But Donovan kept hold of her wrist. The grip loosened, but he didn’t let go and that brimming anger she saw in his eyes, the one Layla swore would never leave hers when she thought about him, slowly fractured behind each blink Donovan took.

“I said…” Layla cleared her throat, not understanding why that streak of anger was dimming. “Let… let me go.”

Donovan shut his eyes. It was a brief gesture, small and seemingly insignificant, but enough that she noticed, that she let her defenses fall, sure that this battle was over.

Eyes opened again, Donovan dropped her hand, resting his fingers on the door handle. Then he scratched his chin, the noise of his nails on stubble only grating Layla’s nerves further.

“You need to get out.”

He kept his eyes downcast, moving his hand onto the steering wheel, twisting his fingers against the plastic.

“This is my car, Donley.”

This time when Donovan shut his eyes, the lids creased, tightened and squeezed as though he was trying to blot out the need to lash out.

“Donovan…”

“Layla!” he shouted, twisting toward her, his grip back on her arm, moving up her to neck. “Shut the fuck up.”

And Layla didn’t have more than a second to get angry.

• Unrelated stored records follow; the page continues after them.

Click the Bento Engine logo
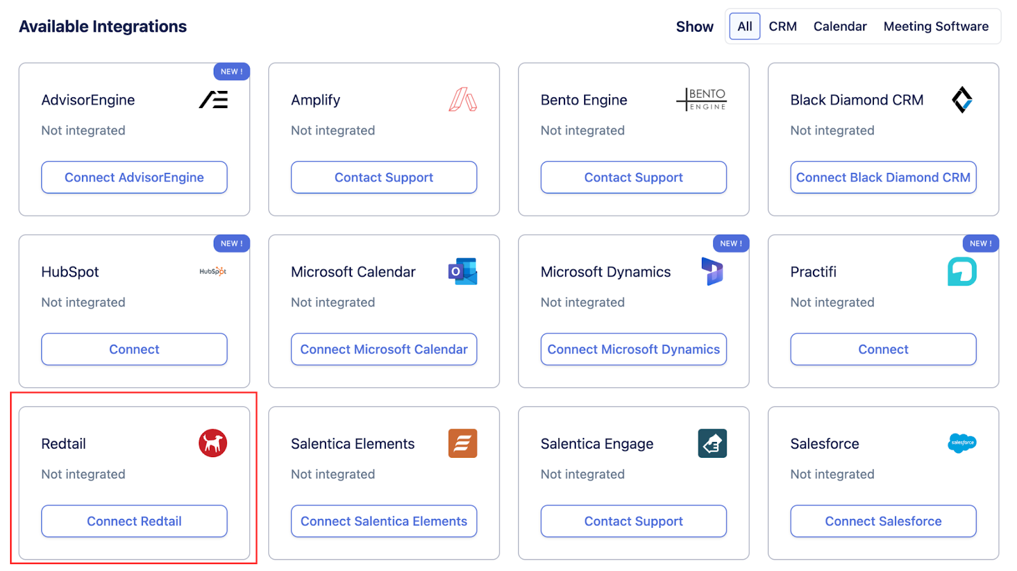The image size is (1017, 571). point(702,100)
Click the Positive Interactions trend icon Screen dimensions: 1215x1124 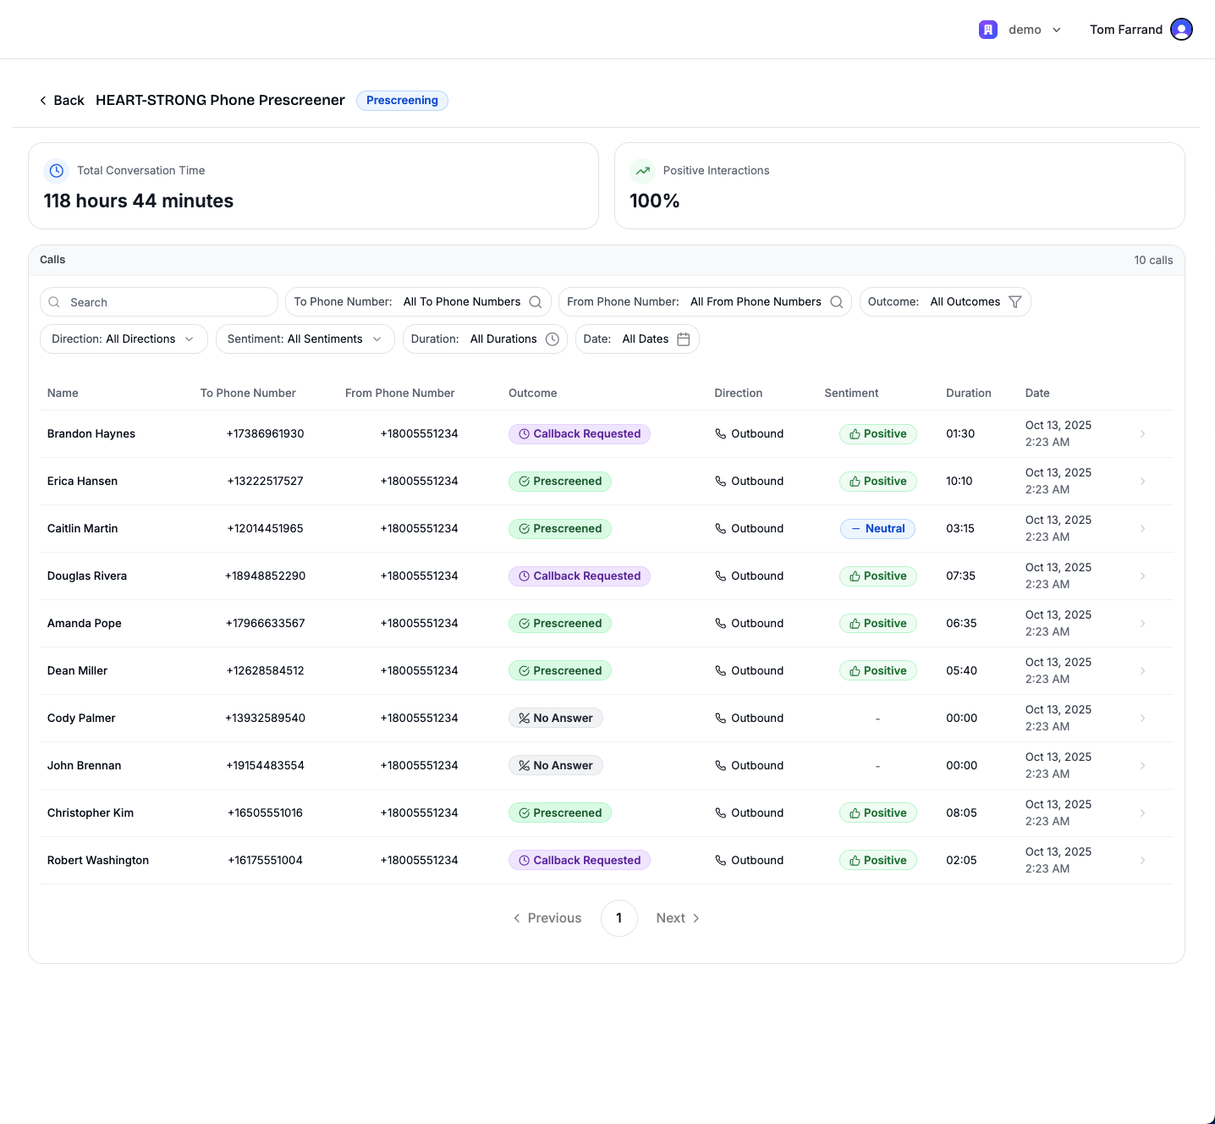click(x=643, y=171)
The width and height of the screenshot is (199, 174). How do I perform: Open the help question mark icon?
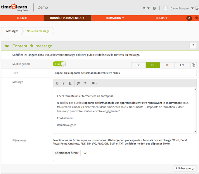[154, 8]
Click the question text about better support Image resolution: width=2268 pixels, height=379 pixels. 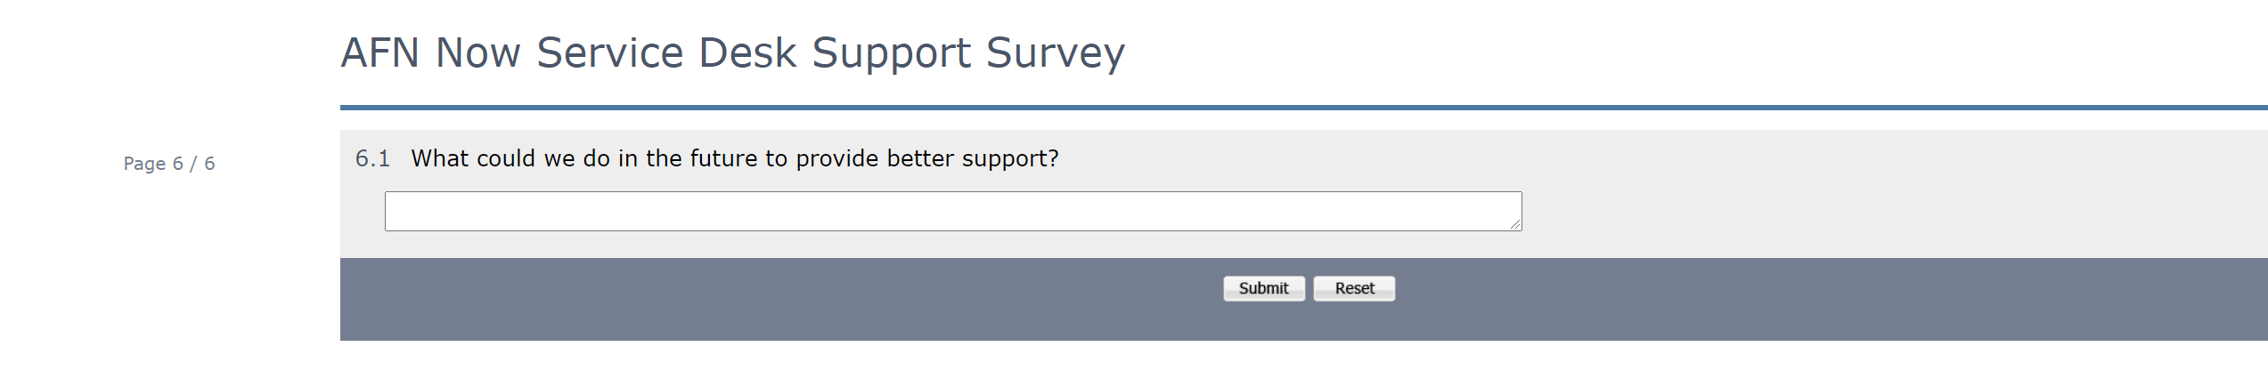[734, 158]
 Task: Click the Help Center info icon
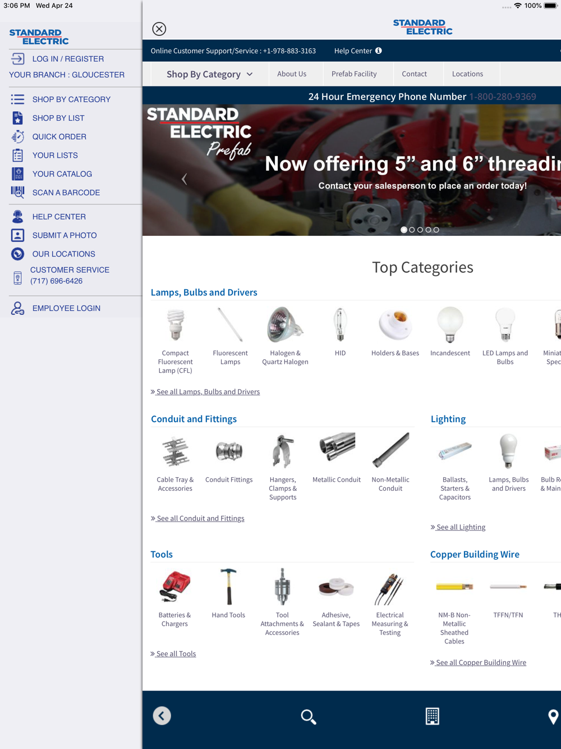pyautogui.click(x=379, y=51)
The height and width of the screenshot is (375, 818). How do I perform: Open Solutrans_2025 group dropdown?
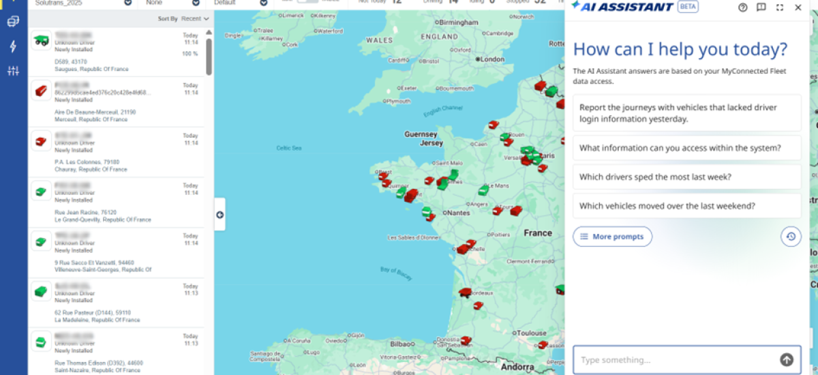pos(83,3)
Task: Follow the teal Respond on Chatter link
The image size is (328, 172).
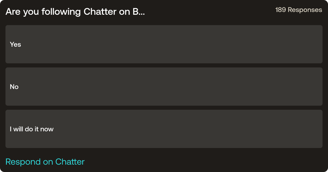Action: click(x=45, y=162)
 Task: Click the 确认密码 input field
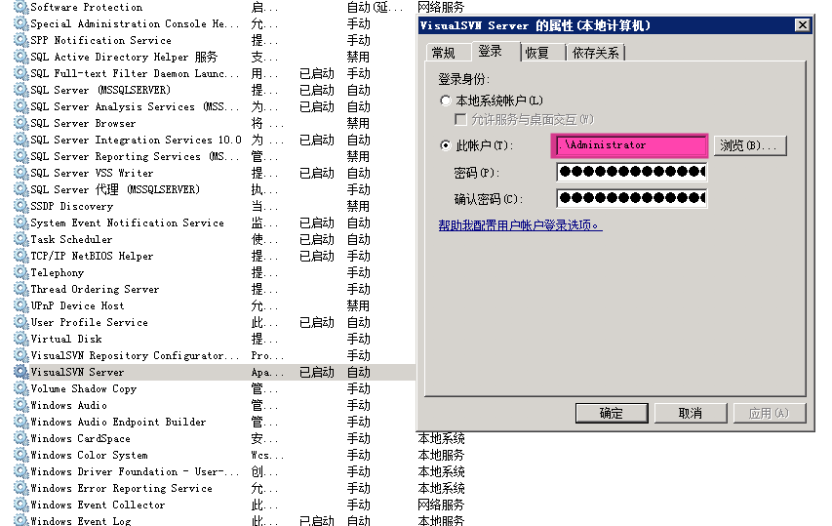pyautogui.click(x=631, y=198)
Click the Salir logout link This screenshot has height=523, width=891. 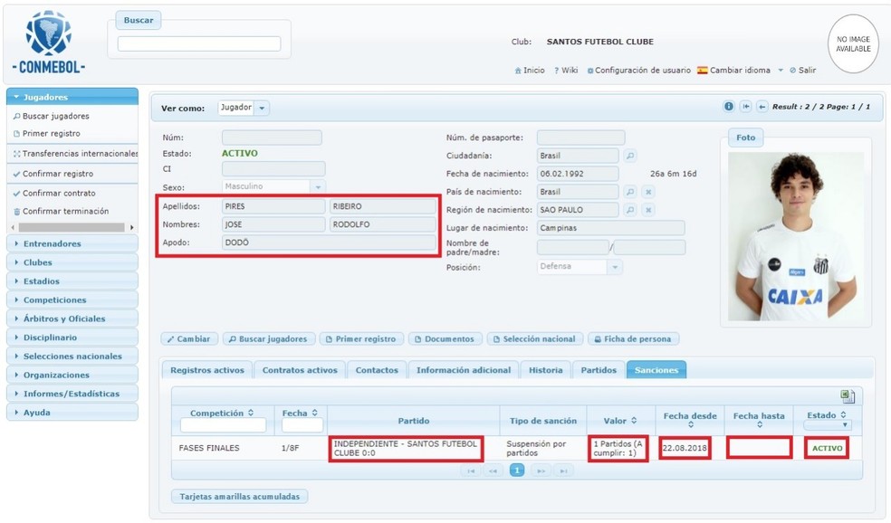click(x=806, y=70)
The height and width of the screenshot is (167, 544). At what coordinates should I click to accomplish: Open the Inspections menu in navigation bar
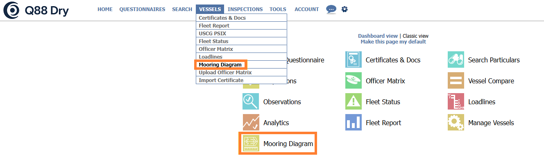(245, 9)
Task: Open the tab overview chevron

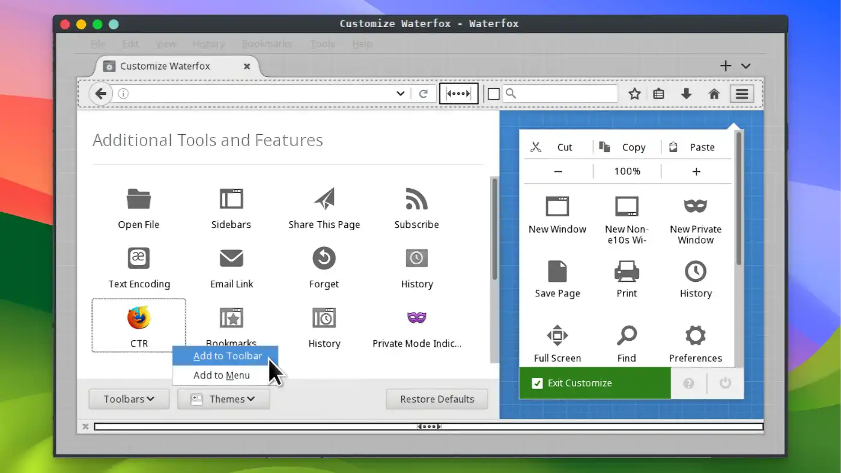Action: tap(745, 66)
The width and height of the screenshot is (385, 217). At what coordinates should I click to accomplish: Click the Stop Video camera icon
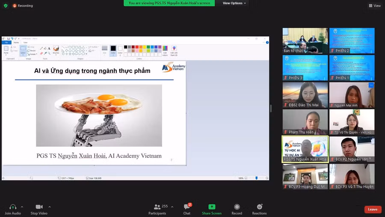(39, 207)

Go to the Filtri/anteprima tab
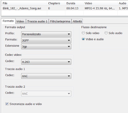click(60, 21)
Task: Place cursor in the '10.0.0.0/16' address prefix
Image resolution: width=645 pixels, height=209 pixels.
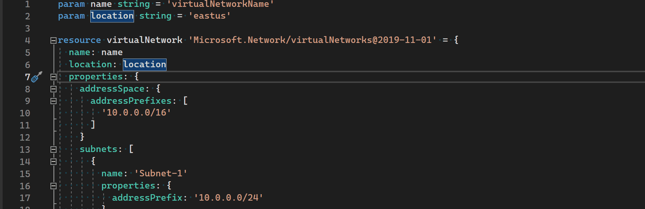Action: click(136, 112)

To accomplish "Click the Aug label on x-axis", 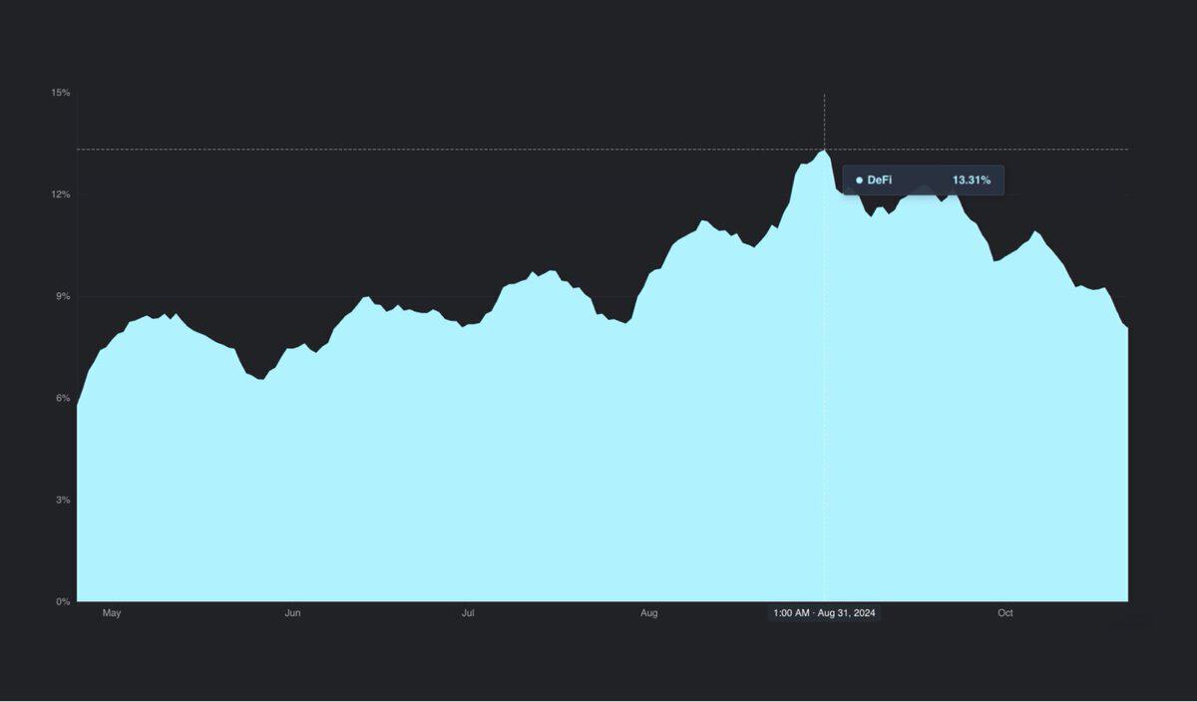I will point(648,613).
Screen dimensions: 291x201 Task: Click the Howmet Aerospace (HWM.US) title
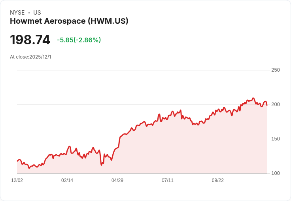click(69, 21)
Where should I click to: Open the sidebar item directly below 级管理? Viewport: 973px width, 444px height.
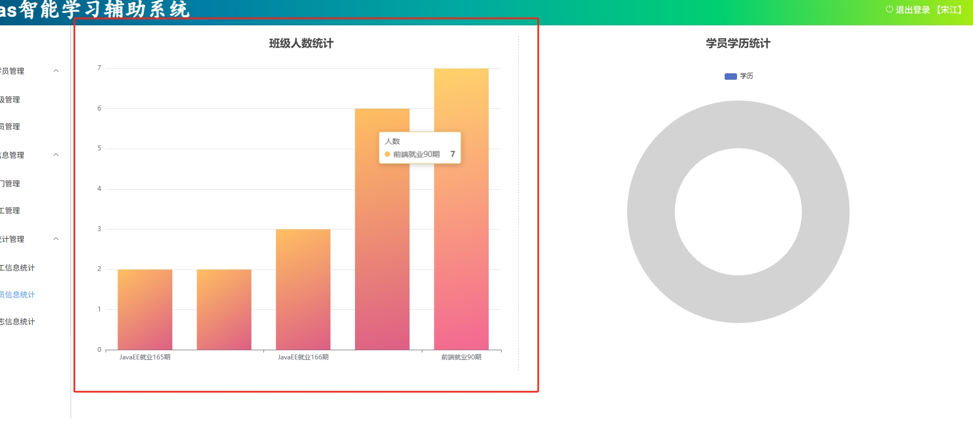pyautogui.click(x=11, y=127)
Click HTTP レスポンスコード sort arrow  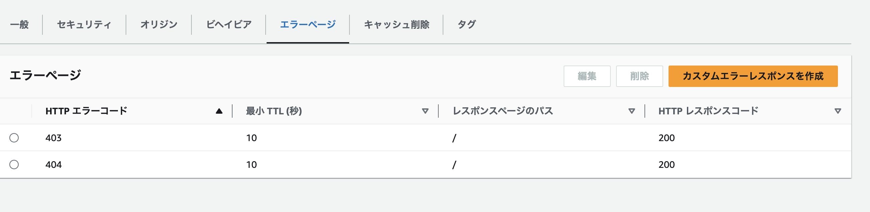click(x=837, y=111)
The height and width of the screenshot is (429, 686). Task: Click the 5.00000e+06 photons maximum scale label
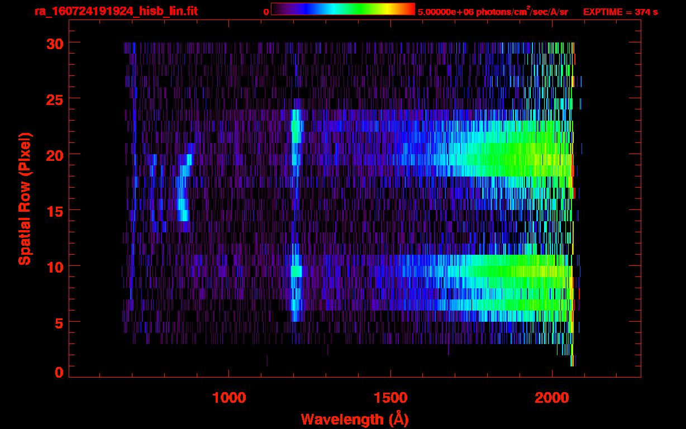[493, 12]
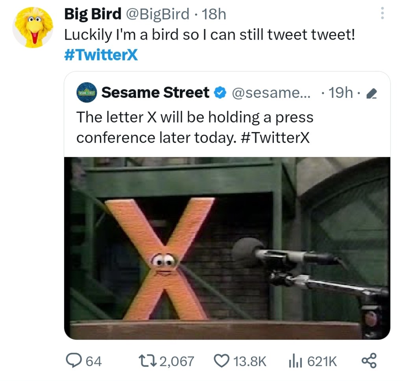Open the blue #TwitterX hashtag link
This screenshot has width=403, height=381.
click(101, 55)
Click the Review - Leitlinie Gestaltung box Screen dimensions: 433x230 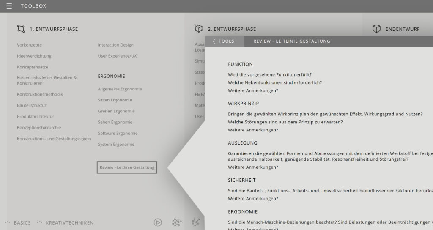click(x=127, y=167)
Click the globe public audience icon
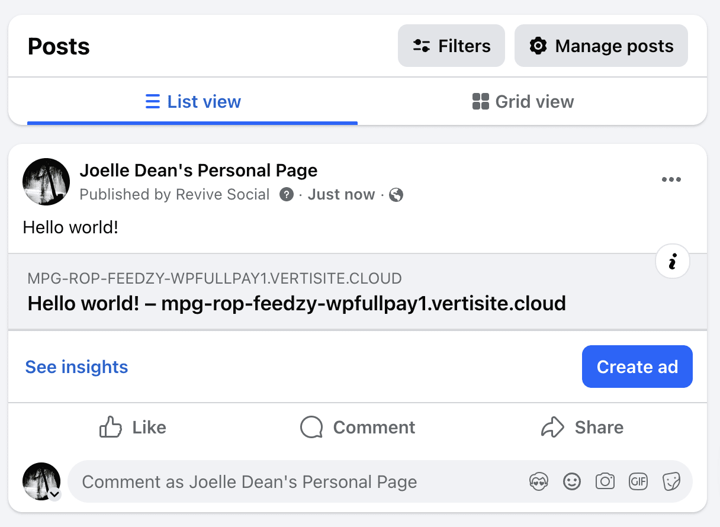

They came together like a flash, that nagging voice in her head, the one that told her how disgusting Donovan was, silenced by something darker, something baser that Layla had only heard whispered before now.

She couldn’t take the way he touched her, how tightly he weaved his fingers into her hair, how quickly the thin air in her car cooled, then heated as they groped and grabbed and went at each other like their skin was on fire, like only their tongues and mouths could cool that blaze.

There was a rip of fabric, the release of a zipper and Layla found herself touching Donovan, that hot, heavy weight that she stroked inside of his jeans teasing her with each throb it made against her palm. She didn’t know why she was letting him pull down her bra or pinch her nipple until she yelped, until she demanded he do it again.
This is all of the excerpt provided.